**Work instructions:**
Copy the records verbatim from the line containing "Describe the element" through the end of the records, omitting the pictures.

Collected data:

□ □ □ □

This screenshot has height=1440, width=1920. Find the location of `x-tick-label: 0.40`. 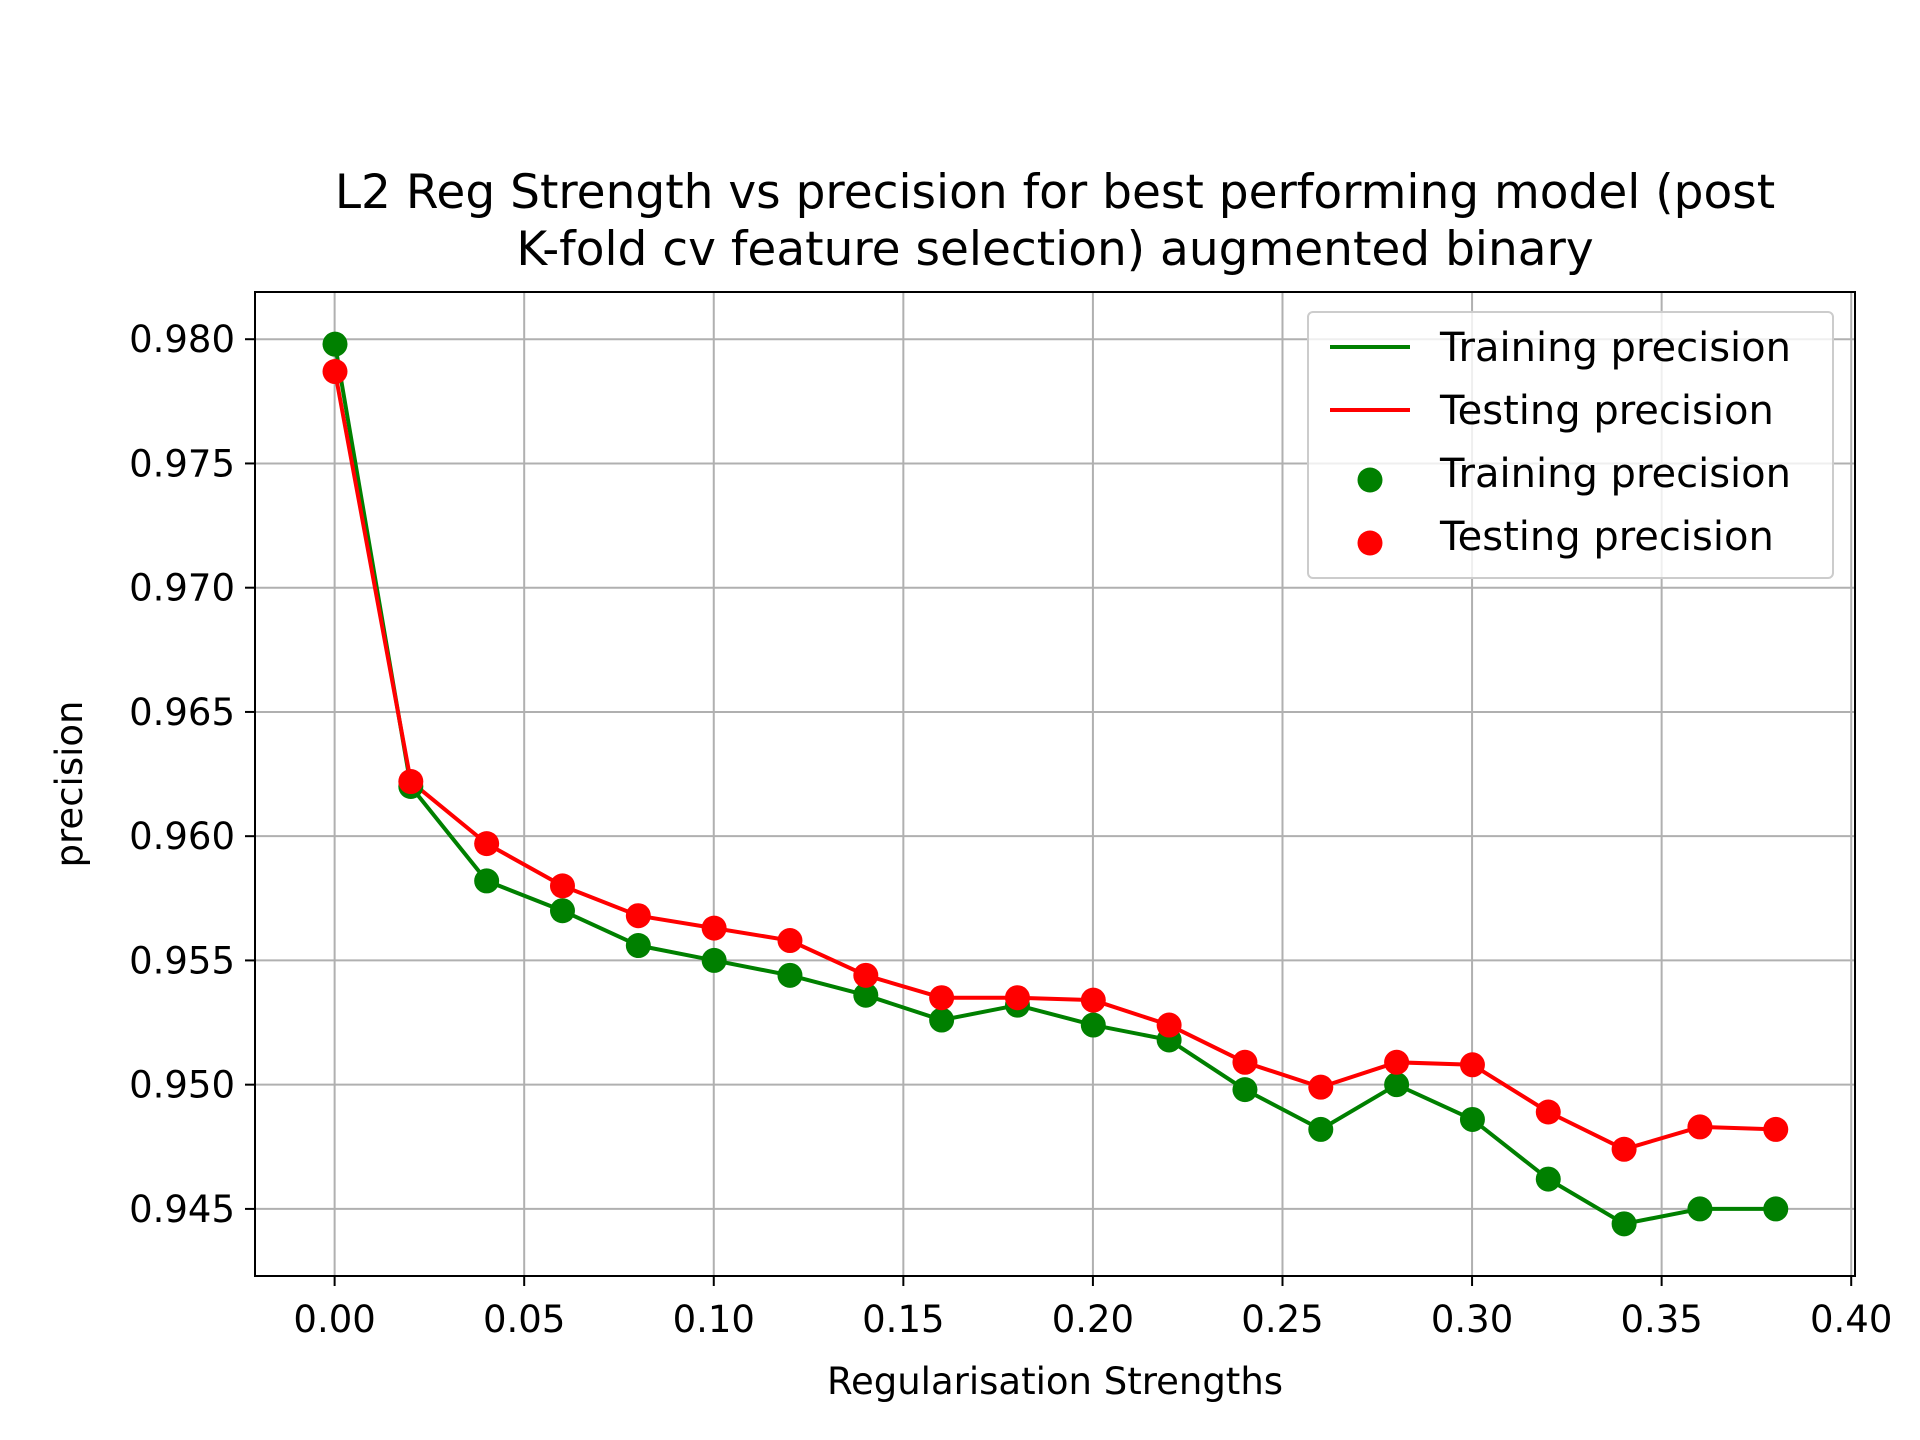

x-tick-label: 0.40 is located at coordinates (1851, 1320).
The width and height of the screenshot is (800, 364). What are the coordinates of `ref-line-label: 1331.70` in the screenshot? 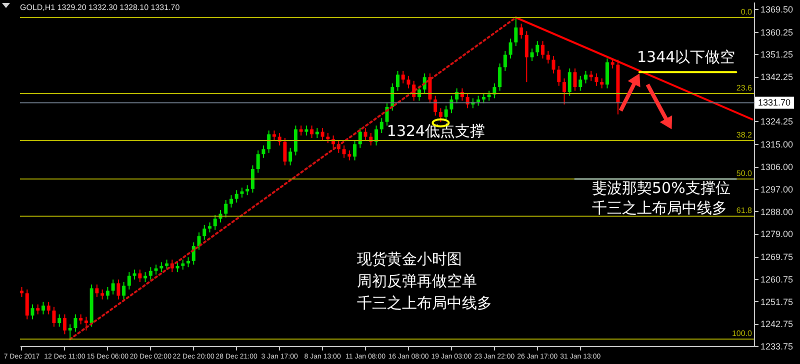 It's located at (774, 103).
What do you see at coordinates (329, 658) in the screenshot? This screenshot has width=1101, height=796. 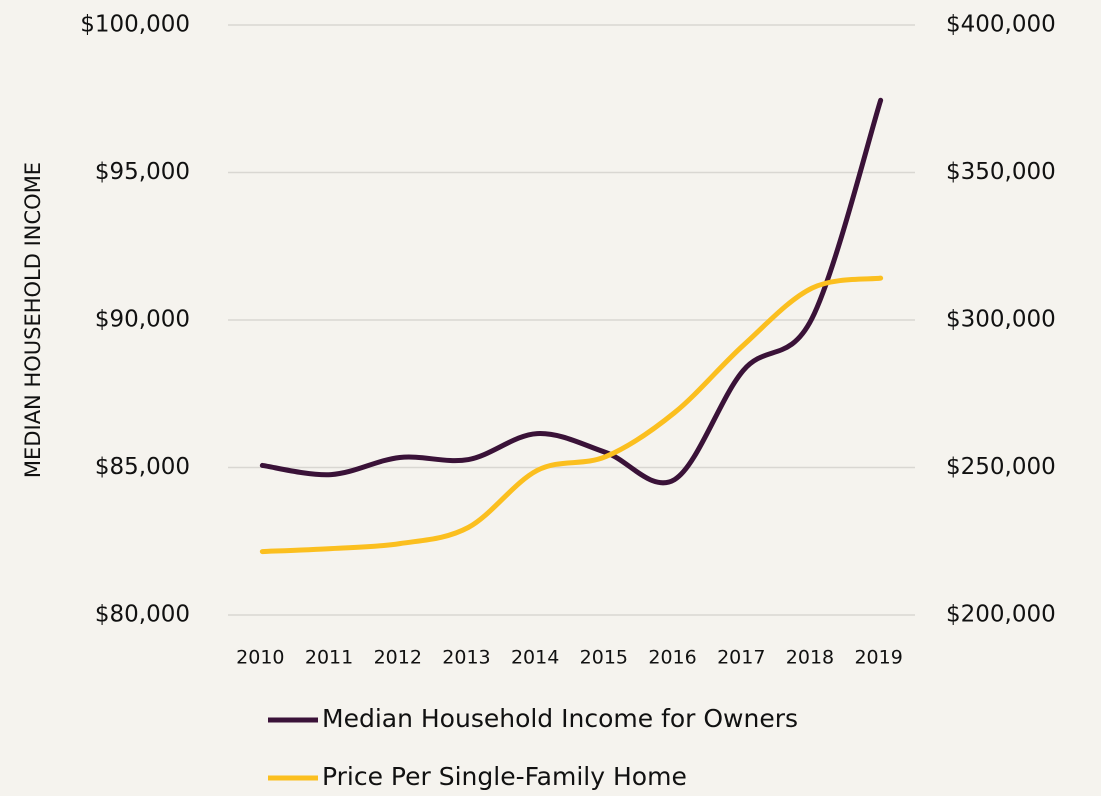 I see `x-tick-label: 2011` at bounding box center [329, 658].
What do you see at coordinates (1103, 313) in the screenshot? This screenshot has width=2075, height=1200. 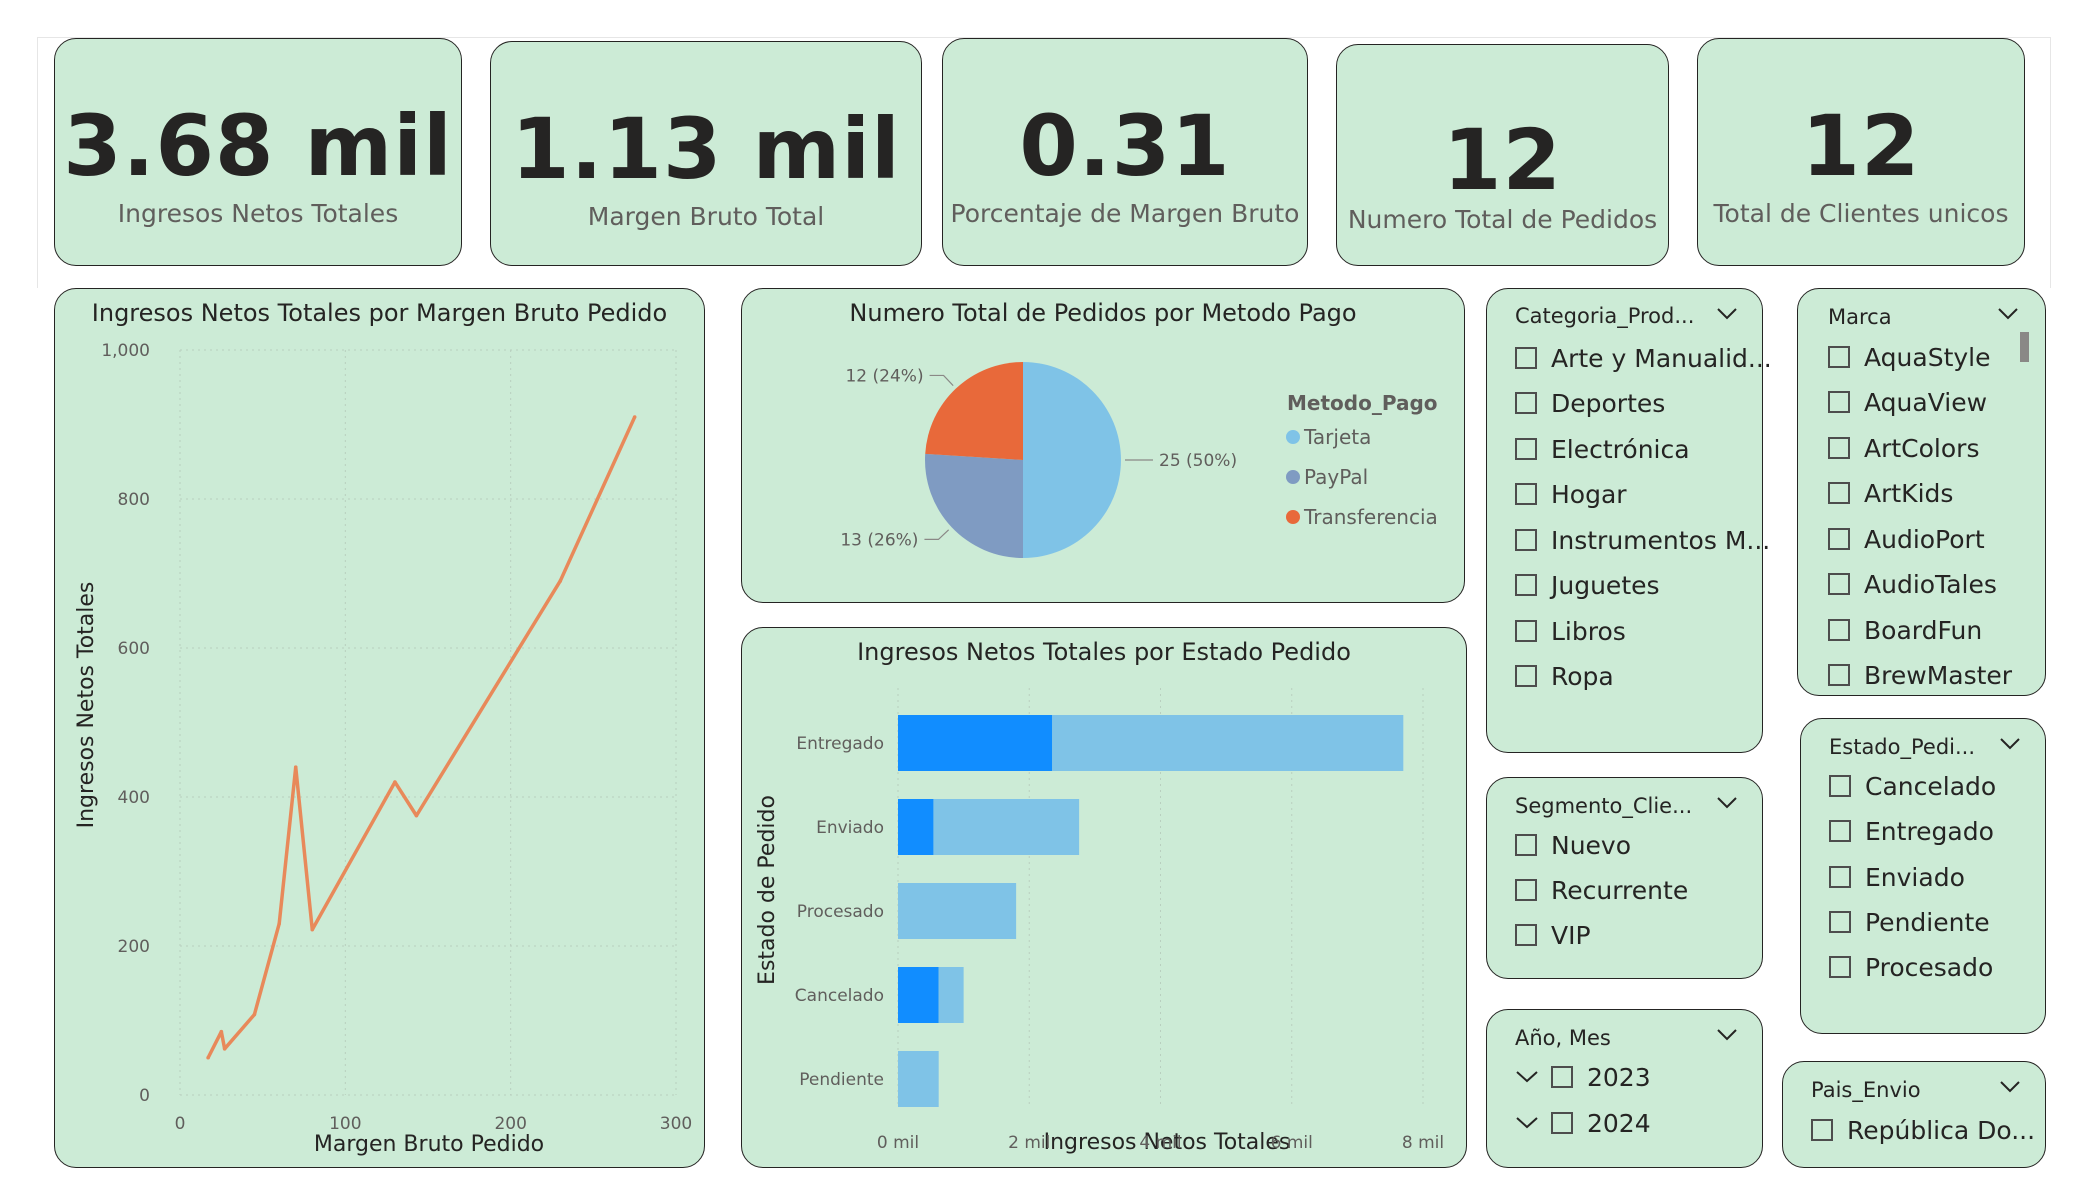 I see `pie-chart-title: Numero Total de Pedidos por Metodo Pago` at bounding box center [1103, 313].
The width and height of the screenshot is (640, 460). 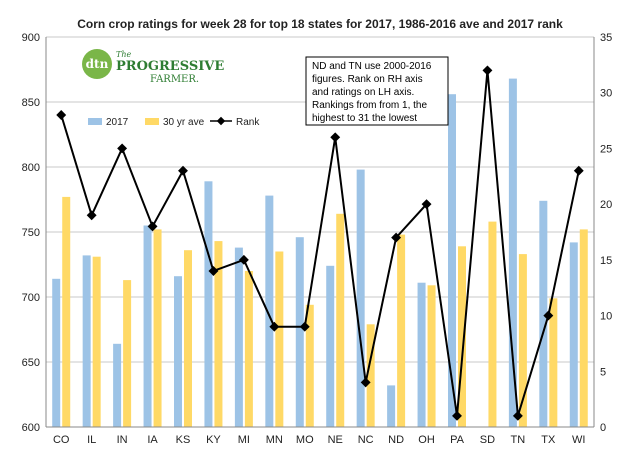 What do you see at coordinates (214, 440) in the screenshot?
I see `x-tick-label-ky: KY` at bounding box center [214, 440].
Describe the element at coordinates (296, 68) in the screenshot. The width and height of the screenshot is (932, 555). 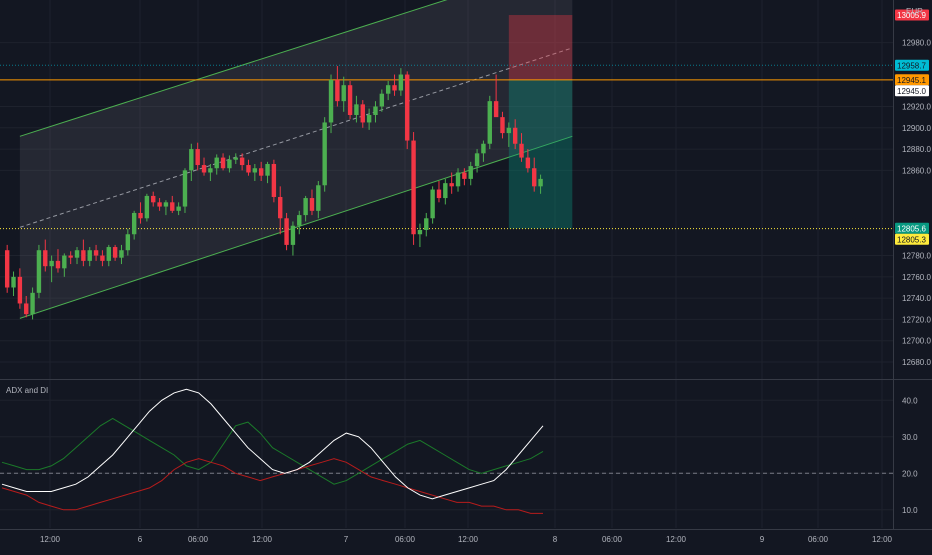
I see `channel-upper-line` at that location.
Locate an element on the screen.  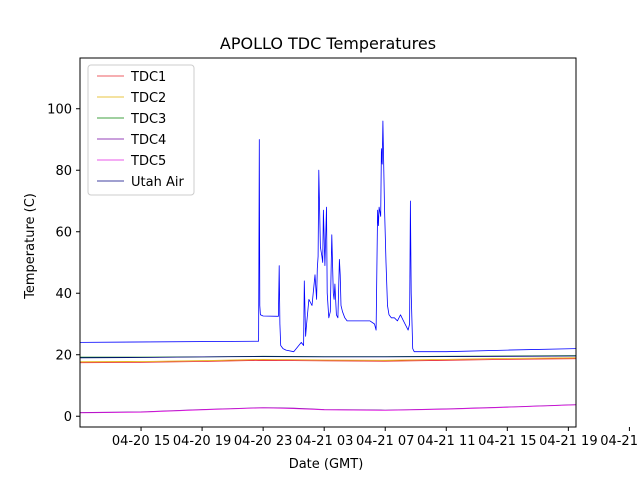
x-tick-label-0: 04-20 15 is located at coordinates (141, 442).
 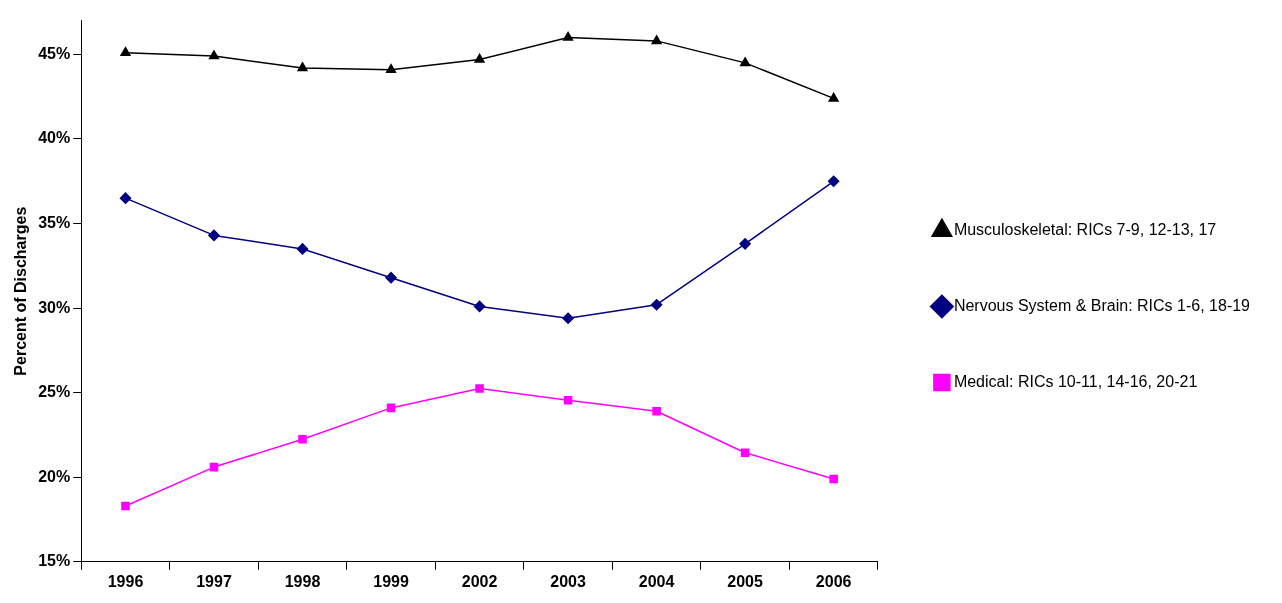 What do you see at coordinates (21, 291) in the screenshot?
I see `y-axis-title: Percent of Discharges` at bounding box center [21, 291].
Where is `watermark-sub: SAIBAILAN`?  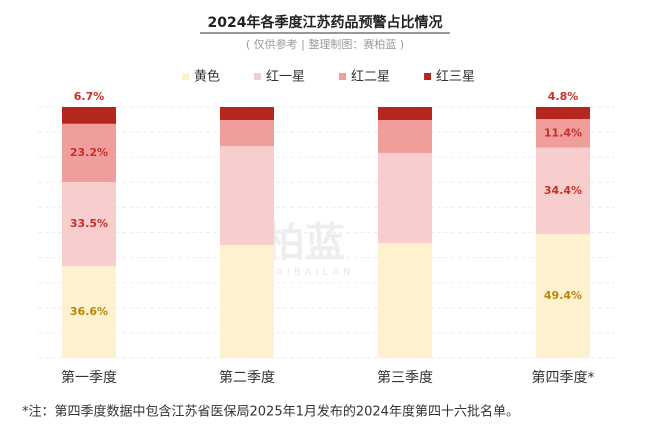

□ □ □ □

**Answer space:**
Describe the element at coordinates (296, 68) in the screenshot. The width and height of the screenshot is (932, 555). 
I see `channel-upper-line` at that location.
Locate an element on the screen.  
x-tick-label-0: 04-20 15 is located at coordinates (141, 442).
  What do you see at coordinates (21, 291) in the screenshot?
I see `y-axis-title: Percent of Discharges` at bounding box center [21, 291].
Where is `watermark-sub: SAIBAILAN`?  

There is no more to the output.